Overview

A Study of Imatinib 400 mg Once Daily in Combination With Methotrexate in the Treatment of Rheumatoid Arthritis.

Status:
Completed

Trial end date:
2005-08-01

Target enrollment:
0

Participant gender:
All

Summary

Imatinib is a member of a new class of drugs known as signal transduction inhibitors.
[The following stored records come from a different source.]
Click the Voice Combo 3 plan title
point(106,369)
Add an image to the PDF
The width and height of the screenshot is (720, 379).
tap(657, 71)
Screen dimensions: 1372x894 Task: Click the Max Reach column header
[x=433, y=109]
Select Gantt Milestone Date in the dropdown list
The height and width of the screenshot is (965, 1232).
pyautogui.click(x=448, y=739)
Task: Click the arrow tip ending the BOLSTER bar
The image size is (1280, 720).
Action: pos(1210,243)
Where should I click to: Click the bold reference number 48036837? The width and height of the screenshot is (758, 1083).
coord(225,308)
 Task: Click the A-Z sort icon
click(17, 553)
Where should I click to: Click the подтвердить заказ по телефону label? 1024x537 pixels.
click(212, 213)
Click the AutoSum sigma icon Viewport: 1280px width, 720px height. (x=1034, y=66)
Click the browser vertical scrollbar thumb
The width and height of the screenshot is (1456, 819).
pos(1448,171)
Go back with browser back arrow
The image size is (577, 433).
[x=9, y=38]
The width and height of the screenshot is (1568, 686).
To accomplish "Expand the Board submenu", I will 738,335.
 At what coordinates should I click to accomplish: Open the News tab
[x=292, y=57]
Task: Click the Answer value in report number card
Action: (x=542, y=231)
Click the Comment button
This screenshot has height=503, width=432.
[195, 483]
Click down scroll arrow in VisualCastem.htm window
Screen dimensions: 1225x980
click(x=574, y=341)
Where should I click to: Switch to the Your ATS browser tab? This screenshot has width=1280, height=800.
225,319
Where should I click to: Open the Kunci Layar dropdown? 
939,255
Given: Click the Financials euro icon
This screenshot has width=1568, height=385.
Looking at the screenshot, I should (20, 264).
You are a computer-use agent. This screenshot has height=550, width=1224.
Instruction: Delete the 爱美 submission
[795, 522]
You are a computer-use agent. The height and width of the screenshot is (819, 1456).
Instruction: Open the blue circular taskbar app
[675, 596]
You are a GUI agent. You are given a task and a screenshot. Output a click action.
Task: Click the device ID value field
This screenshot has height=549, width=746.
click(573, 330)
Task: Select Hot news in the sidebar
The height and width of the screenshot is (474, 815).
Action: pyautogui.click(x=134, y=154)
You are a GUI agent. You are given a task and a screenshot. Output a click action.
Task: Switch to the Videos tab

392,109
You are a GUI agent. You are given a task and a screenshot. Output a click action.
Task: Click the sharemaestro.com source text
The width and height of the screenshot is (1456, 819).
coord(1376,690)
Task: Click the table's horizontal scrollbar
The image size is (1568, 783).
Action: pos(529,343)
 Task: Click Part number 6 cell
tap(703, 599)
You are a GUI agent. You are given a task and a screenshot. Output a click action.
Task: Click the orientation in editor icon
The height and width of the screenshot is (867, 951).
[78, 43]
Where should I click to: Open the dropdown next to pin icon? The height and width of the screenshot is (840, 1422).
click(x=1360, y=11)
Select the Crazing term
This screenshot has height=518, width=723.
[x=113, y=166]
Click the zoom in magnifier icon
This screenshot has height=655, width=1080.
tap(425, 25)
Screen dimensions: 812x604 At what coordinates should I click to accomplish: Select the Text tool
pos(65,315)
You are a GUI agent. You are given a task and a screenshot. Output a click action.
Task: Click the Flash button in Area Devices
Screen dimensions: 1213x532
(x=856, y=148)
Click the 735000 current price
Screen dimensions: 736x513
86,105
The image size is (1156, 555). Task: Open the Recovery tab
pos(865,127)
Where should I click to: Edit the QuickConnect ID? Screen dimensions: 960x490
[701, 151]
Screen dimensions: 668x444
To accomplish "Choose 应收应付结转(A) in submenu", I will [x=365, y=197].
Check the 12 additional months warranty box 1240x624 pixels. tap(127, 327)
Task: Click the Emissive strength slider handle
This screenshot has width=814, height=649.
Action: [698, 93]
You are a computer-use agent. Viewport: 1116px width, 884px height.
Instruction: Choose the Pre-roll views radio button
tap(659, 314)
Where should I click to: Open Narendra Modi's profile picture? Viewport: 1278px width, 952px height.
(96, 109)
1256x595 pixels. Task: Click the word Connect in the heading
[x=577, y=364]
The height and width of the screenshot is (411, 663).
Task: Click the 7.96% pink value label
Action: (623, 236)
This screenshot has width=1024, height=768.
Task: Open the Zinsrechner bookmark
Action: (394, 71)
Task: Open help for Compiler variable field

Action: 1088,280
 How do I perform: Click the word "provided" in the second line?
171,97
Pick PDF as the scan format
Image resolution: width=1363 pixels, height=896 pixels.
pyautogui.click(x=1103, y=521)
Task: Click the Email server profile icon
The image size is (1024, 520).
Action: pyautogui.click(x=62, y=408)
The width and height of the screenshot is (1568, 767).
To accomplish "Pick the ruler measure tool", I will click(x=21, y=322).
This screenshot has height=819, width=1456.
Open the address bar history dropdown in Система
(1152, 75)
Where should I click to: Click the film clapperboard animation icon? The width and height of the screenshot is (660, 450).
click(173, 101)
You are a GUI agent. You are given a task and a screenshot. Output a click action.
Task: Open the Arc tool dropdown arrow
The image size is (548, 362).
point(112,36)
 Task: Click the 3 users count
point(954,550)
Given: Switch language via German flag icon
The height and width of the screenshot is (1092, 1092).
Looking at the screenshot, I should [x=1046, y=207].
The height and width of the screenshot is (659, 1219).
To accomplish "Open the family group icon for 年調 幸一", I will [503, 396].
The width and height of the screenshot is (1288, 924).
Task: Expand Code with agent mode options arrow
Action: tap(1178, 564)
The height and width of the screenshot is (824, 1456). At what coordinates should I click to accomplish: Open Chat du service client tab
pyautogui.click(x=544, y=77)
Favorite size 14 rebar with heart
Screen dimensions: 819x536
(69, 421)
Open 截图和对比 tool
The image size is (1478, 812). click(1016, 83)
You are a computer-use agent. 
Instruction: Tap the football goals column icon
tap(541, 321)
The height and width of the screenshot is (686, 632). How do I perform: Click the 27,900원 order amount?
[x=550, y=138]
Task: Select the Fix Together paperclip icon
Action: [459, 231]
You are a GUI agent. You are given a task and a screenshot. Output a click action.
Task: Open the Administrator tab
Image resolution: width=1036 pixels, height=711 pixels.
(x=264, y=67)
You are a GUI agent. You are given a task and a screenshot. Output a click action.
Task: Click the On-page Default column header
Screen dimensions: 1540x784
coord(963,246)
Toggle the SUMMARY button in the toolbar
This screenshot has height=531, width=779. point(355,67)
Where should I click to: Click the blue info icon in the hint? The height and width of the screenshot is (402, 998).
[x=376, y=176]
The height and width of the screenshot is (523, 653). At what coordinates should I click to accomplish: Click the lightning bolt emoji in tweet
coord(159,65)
The purpose of this study is to evaluate the efficacy, safety and tolerability of imatinib in the treatment of rheumatoid arthritis in combination with methotrexate in patients who do not respond satisfactorily to standard treatment, e.g. methotrexate.

Phase:

Phase 2

Details

Lead Sponsor:

Novartis Pharmaceuticals

Treatments:

Imatinib Mesylate
Methotrexate

Criteria

Inclusion Criteria:

- With a diagnosis of RA classified by ACR 1987 revised criteria with symptoms for at
least 6 months

- Functional status class I, II, III according to the ACR 1991 revised classification
criteria

- Patients have to have been treated with MTX at the maximum tolerated dose for at least
3 months, and be on a stable dose and route of administration for at least 2 months
prior to study entry

- Disease activity criteria of minimum 6 out of 28 tender and swollen joints at baseline

Exclusion Criteria:

- With current use of DMARDs other than MTX. DMARDs include but are not limited to:
biologic agents, thiolates (D-penicillamine, thiopronine), sulfasalazine, gold
compounds, antimalarials, cyclosporine A, azathioprine, leflunomide and alkylating
agents such as cyclophosphamide

- With any DMRAD treatment used in combination with methotrexate within 1 month prior to
study entry. In case of infliximab and leflunomide, a washout period of 2 months is
required

- With any therapy by intra-articular injection, including intra-articular
corticosteroid use within 1 month prior to study entry

Other protocol-defined inclusion/exclusion criteria may apply.